Cool temperate rainforest
The last type of rainforest represented in CERRA, is that of the Cool Temperate Rainforest. It is noted for its commonest and most often only dominant species, the Southern or Antarctic Beech (Nothofagus moorei), which is testament to Australia’s being part of the southern supercontinent, Gondwanaland, more than 130 million years ago.

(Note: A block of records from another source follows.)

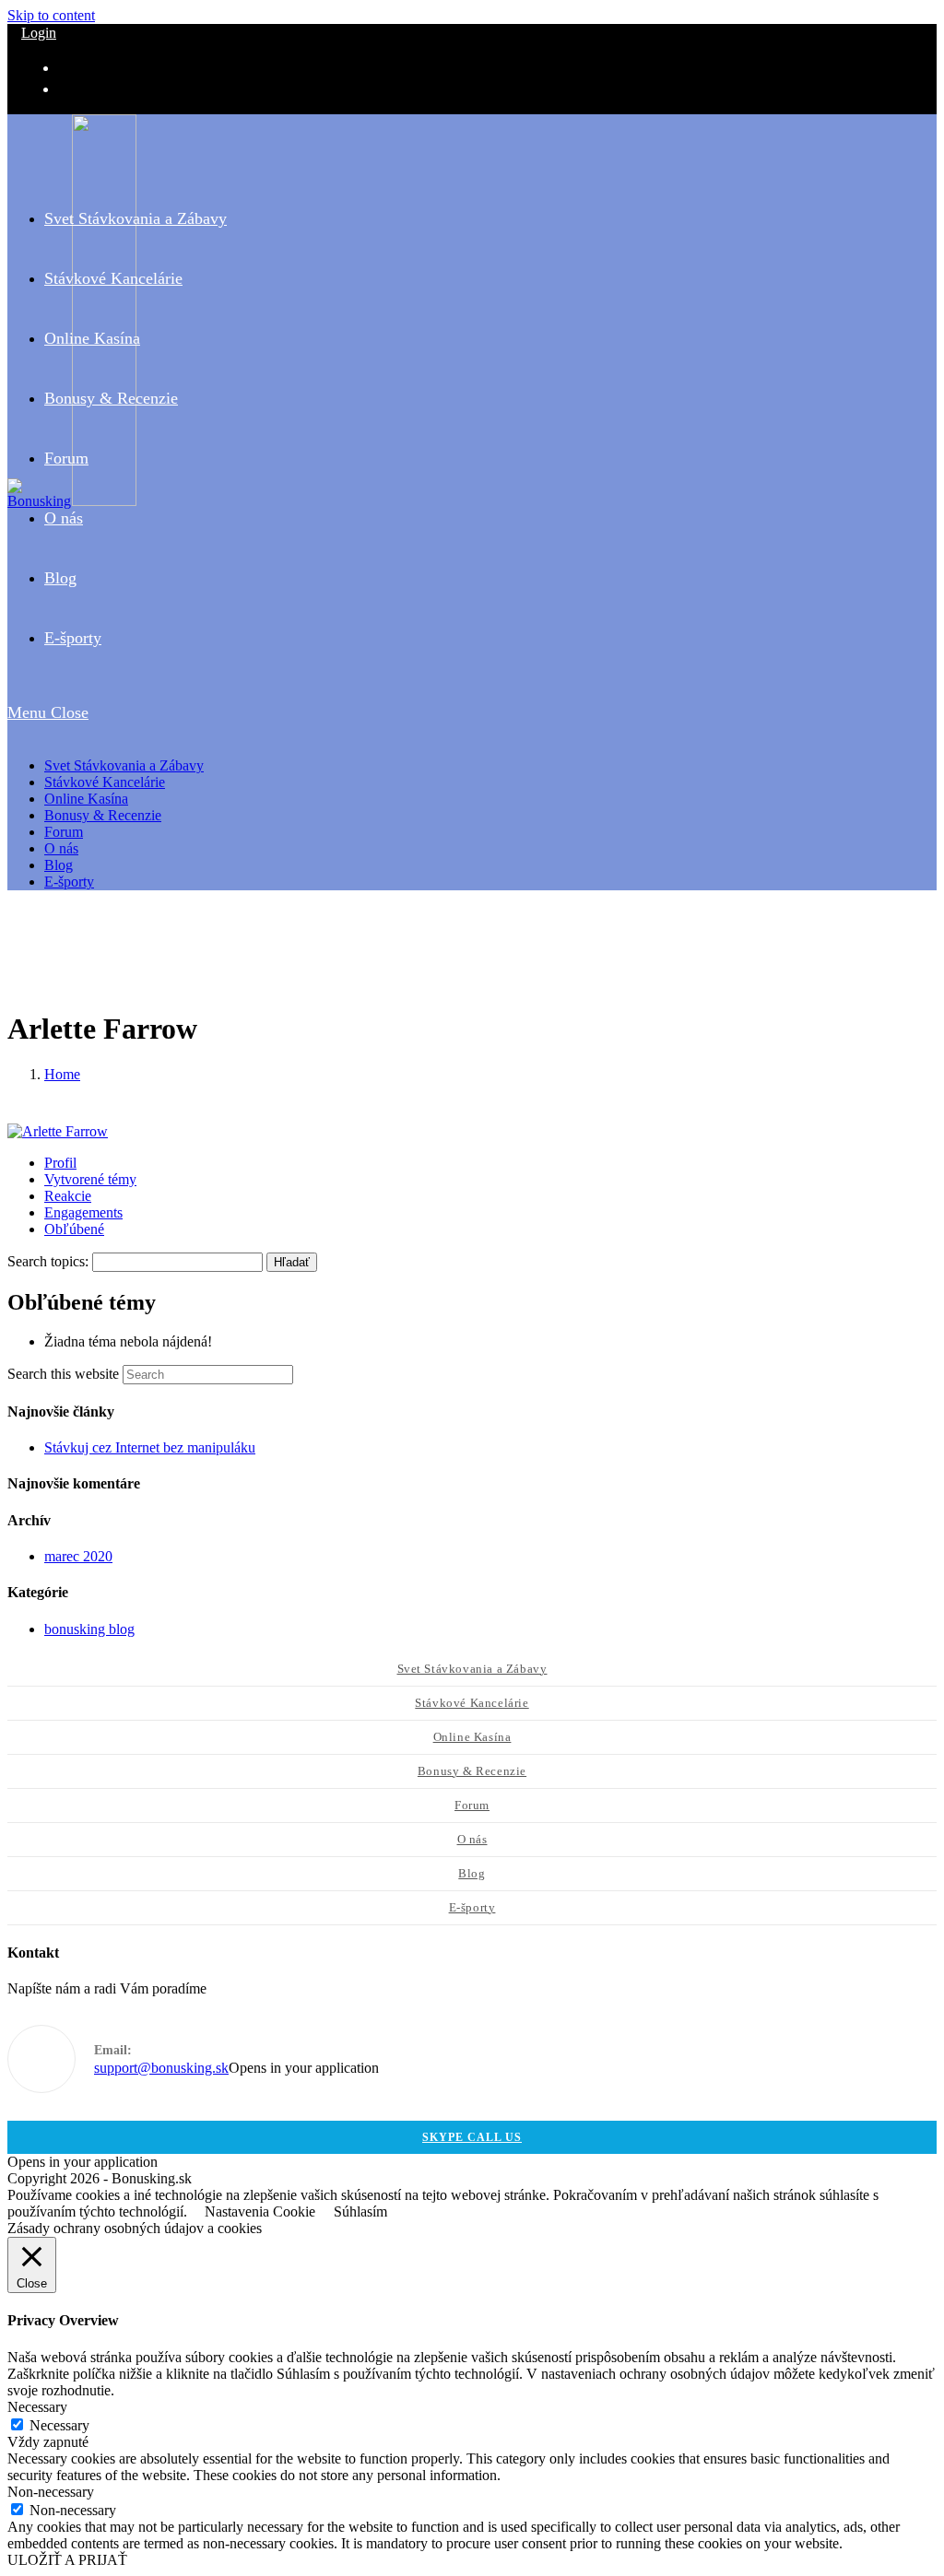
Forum (63, 832)
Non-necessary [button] (50, 2492)
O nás (61, 848)
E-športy (69, 881)
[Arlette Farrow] (57, 1131)
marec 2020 (78, 1556)
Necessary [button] (37, 2407)
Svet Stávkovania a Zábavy (124, 765)
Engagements (83, 1212)
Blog (58, 865)
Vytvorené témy (90, 1179)
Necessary (59, 2425)
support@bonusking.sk (161, 2068)
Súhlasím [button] (360, 2211)
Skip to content (51, 15)
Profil (60, 1162)
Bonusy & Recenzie (102, 815)
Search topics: (47, 1261)
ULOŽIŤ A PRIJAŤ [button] (67, 2560)
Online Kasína (86, 798)
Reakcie (67, 1196)
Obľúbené (74, 1229)
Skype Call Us (472, 2137)
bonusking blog (89, 1629)
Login (38, 33)
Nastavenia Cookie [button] (260, 2211)
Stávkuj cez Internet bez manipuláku (149, 1447)
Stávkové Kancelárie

Found at altitudes of 900 to 1500 metres, Cool Temperate rainforests receive between 1750mm to 3000mm of rain annually, and are often shrouded in frequent mists when it’s not raining. While they mostly display 2 strata, you will sometimes find just one, with a uniform canopy of just 2 or 3 species. Stranglers and palms are absent, as is plank buttressing, but the tree trunks can be of massive size. Large vines and epiphytes will be rare or absent, although thin wiry vines and a few small ferns and orchids may occur. Ground ferns and tree ferns are very common and mossy epiphytes and lichens are in greatest abundance here.
How often we climb to the top of a mountain anticipating a spectacular view, only to find ourselves looking at the inside of a cloud instead? Indeed, how often do we look up and find peaks like Mount Bartle Frere, Mount Bellenden Ker or Thornton Peak obscured by mist?
Anyone who has stood inside one of those clouds knows that it is a moist place; water condenses on hair, clothes and vegetation. Recently, CRC Rainforest researchers decided to measure the amount of water which is obtained by upland forests through ‘cloud-stripping’, as the process is known, compared with that obtained directly from rainfall.
By putting collars around the stems and trunks of trees, and placing troughs below the canopy, they were able to measure the total amount of water reaching the ground. By comparing that total with the amount collected in a rain gauge, they were able to calculate how much extra water had been stripped from the clouds. They also measured it directly with an instrument composed of a mesh attached to a rain gauge which they set up under a roof to keep out the rain. Cloud moisture condensed on the mesh and dripped into the rain gauge.
Astonishingly, it was discovered that as much as 40 percent more water was harvested from the clouds than was measured, as rain, in the standard rain gauge (see graph). This has important implications for not only the upland forests but also for forests at lower altitudes – and for the people who inhabit the area. The upland forests use very little of the water they harvest. The leaves are almost constantly wet and clouds block off sunlight which would otherwise drive the transpiration process. However, these forests act as a reservoir, storing huge volumes of water which are released gradually, keeping our creeks and rivers flowing through the dry season.
One of the best know botanical features of our visit to Lake Barrine on our rainforest and waterfalls tours are the Ancient Twin Kaurie Pines ( Agathis Microstachya ). The Twin Kauri Pines have grown to an amazing 50 metres ( 165 feet ) and have trunks that are approximately 2 metres ( 6 1/2 feet ) around each.
They are aged at approximately 1000 years old and are believed to live up to 2000 years old and are almost identical to fossil kauris found in rocks 300 million years old.